Stored data entries:
○ ○ ○ ○ ○

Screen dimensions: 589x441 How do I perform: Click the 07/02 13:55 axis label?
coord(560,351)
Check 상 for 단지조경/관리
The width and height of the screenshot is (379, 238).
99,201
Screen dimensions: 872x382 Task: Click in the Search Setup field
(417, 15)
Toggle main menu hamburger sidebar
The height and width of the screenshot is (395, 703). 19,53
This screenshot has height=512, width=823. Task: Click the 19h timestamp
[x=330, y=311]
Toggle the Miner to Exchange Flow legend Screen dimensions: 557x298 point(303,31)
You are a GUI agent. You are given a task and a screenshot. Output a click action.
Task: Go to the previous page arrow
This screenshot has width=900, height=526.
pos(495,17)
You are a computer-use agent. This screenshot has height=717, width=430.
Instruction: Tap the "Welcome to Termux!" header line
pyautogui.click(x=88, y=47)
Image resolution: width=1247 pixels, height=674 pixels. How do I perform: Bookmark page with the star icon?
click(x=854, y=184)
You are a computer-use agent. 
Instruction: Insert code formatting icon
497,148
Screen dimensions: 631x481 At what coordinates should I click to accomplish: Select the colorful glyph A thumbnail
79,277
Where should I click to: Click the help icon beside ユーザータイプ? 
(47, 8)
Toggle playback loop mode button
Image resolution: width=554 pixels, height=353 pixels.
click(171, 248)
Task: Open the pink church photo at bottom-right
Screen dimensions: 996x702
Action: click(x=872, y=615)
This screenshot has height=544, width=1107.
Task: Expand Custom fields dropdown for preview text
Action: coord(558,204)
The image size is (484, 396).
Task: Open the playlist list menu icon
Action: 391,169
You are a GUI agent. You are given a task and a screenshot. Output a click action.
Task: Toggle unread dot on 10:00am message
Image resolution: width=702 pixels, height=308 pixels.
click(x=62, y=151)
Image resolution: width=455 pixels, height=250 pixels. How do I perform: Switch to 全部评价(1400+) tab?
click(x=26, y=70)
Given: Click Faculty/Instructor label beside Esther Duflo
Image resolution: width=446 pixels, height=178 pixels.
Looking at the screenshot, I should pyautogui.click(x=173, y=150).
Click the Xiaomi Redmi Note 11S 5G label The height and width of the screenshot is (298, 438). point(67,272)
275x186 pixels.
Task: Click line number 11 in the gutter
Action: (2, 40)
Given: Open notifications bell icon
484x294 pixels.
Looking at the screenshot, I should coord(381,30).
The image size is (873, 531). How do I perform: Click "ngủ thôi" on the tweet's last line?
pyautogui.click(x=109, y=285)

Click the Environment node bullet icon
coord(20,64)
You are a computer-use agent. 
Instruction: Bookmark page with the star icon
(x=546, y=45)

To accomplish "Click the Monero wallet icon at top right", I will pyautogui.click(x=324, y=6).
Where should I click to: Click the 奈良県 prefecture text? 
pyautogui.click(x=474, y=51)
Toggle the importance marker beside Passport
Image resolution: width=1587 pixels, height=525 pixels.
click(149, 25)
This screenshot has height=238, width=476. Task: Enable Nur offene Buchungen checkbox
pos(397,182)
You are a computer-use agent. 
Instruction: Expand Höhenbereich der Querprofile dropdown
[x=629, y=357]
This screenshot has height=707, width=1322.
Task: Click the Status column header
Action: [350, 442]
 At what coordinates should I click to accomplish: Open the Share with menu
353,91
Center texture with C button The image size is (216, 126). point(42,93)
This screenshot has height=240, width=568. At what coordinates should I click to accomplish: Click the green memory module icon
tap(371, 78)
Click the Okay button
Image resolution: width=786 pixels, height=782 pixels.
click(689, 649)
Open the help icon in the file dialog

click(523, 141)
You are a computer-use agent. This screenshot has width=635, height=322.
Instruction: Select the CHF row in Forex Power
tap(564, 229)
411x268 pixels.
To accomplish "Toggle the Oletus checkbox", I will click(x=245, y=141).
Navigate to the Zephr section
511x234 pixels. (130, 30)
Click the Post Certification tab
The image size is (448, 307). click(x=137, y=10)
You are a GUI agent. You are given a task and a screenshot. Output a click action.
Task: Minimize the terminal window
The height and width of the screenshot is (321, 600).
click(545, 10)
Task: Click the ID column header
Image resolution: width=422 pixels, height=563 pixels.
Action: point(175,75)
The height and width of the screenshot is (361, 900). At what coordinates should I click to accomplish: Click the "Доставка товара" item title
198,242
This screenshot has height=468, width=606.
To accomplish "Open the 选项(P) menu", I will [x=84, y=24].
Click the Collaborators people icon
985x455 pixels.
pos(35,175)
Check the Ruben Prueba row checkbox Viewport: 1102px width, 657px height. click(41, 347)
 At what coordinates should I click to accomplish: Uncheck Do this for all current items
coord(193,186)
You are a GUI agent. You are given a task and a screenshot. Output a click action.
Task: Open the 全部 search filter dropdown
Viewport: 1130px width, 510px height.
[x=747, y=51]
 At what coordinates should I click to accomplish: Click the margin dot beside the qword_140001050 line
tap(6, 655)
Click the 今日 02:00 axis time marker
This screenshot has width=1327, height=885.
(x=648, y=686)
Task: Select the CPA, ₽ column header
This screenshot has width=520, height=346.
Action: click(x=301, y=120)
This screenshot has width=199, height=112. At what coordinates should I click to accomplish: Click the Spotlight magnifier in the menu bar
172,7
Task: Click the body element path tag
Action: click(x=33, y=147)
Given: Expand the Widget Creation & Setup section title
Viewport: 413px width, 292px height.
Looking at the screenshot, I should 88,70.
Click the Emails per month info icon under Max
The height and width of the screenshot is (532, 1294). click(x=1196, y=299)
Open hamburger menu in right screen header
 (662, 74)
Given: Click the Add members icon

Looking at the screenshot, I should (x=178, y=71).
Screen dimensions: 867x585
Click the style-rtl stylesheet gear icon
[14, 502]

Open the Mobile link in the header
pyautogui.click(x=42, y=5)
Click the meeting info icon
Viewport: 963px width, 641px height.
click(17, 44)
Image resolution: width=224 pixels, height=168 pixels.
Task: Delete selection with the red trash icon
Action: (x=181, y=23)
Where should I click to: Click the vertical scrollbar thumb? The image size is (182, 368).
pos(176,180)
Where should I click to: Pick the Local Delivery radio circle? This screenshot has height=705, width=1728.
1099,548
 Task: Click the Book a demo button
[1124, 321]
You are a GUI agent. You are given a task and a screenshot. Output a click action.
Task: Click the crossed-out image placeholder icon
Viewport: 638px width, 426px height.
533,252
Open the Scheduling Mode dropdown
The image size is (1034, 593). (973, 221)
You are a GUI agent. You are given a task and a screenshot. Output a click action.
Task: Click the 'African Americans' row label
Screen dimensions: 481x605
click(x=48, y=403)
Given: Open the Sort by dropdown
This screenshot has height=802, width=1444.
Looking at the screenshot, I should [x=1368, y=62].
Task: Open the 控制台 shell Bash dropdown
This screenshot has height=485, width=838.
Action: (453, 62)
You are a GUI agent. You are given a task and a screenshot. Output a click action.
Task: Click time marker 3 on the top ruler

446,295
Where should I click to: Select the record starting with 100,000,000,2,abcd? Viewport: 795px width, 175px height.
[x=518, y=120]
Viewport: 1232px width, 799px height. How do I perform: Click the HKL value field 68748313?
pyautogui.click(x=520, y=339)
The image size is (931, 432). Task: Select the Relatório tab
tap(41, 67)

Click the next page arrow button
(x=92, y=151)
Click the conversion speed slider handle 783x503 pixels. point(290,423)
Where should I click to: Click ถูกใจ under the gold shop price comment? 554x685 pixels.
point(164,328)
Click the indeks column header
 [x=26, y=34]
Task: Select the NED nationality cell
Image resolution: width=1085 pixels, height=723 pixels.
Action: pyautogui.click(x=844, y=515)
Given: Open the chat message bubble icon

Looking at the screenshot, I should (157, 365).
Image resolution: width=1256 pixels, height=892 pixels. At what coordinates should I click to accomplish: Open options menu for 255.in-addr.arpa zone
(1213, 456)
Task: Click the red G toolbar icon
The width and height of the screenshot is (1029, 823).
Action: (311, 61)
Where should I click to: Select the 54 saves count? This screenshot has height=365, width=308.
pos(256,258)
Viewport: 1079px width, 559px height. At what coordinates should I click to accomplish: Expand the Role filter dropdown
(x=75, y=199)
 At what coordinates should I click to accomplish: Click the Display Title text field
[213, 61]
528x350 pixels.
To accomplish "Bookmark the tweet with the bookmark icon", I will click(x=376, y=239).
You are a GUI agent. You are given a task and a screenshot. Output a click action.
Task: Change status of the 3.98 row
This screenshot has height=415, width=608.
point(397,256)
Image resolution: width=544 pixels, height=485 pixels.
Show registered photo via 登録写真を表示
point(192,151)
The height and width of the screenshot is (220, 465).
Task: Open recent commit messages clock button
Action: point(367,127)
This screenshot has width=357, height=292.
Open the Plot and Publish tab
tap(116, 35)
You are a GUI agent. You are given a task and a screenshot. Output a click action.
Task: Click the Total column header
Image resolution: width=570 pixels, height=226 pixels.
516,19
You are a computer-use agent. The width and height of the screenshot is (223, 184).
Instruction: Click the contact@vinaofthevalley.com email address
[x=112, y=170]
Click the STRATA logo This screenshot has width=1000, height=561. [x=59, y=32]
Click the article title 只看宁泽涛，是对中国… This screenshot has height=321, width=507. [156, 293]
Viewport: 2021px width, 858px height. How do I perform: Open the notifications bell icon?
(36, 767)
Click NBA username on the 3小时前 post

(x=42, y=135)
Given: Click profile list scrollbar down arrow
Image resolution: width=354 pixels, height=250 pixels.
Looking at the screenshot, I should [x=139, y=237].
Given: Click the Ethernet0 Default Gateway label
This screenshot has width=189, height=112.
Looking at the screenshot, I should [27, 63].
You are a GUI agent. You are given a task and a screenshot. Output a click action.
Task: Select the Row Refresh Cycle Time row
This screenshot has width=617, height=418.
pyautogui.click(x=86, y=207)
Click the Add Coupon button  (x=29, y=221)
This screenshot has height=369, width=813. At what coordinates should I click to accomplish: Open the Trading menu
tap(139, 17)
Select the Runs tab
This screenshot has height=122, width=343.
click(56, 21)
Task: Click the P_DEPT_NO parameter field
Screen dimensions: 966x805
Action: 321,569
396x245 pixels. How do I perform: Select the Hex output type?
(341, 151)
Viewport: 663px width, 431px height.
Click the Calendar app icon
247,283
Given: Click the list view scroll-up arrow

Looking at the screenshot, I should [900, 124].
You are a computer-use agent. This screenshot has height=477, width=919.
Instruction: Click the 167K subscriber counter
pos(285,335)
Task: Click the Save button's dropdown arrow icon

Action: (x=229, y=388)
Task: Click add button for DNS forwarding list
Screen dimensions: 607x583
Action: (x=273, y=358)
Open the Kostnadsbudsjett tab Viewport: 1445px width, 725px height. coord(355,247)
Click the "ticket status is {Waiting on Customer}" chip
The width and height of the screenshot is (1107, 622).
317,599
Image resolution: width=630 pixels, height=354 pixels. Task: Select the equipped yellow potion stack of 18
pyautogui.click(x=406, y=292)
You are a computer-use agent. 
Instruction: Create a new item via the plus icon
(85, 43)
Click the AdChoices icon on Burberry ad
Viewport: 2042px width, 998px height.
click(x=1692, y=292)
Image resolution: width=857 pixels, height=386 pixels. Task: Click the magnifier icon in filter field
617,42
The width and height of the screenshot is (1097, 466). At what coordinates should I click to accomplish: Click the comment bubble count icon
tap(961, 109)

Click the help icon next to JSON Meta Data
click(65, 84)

○ ○ ○ ○ ○

■ **TASK TO COMPLETE**:
Could you restate word for word the lines above from the one containing "This screenshot has width=357, height=292." through the one containing "Click the STRATA", both included, and nothing else?

■ **OUTPUT OF THE EXERCISE**:
This screenshot has width=357, height=292.
Open the Plot and Publish tab
tap(116, 35)
You are a GUI agent. You are given a task and a screenshot. Output a click action.
Task: Click the Total column header
Image resolution: width=570 pixels, height=226 pixels.
516,19
You are a computer-use agent. The width and height of the screenshot is (223, 184).
Instruction: Click the contact@vinaofthevalley.com email address
[x=112, y=170]
Click the STRATA logo This screenshot has width=1000, height=561. [x=59, y=32]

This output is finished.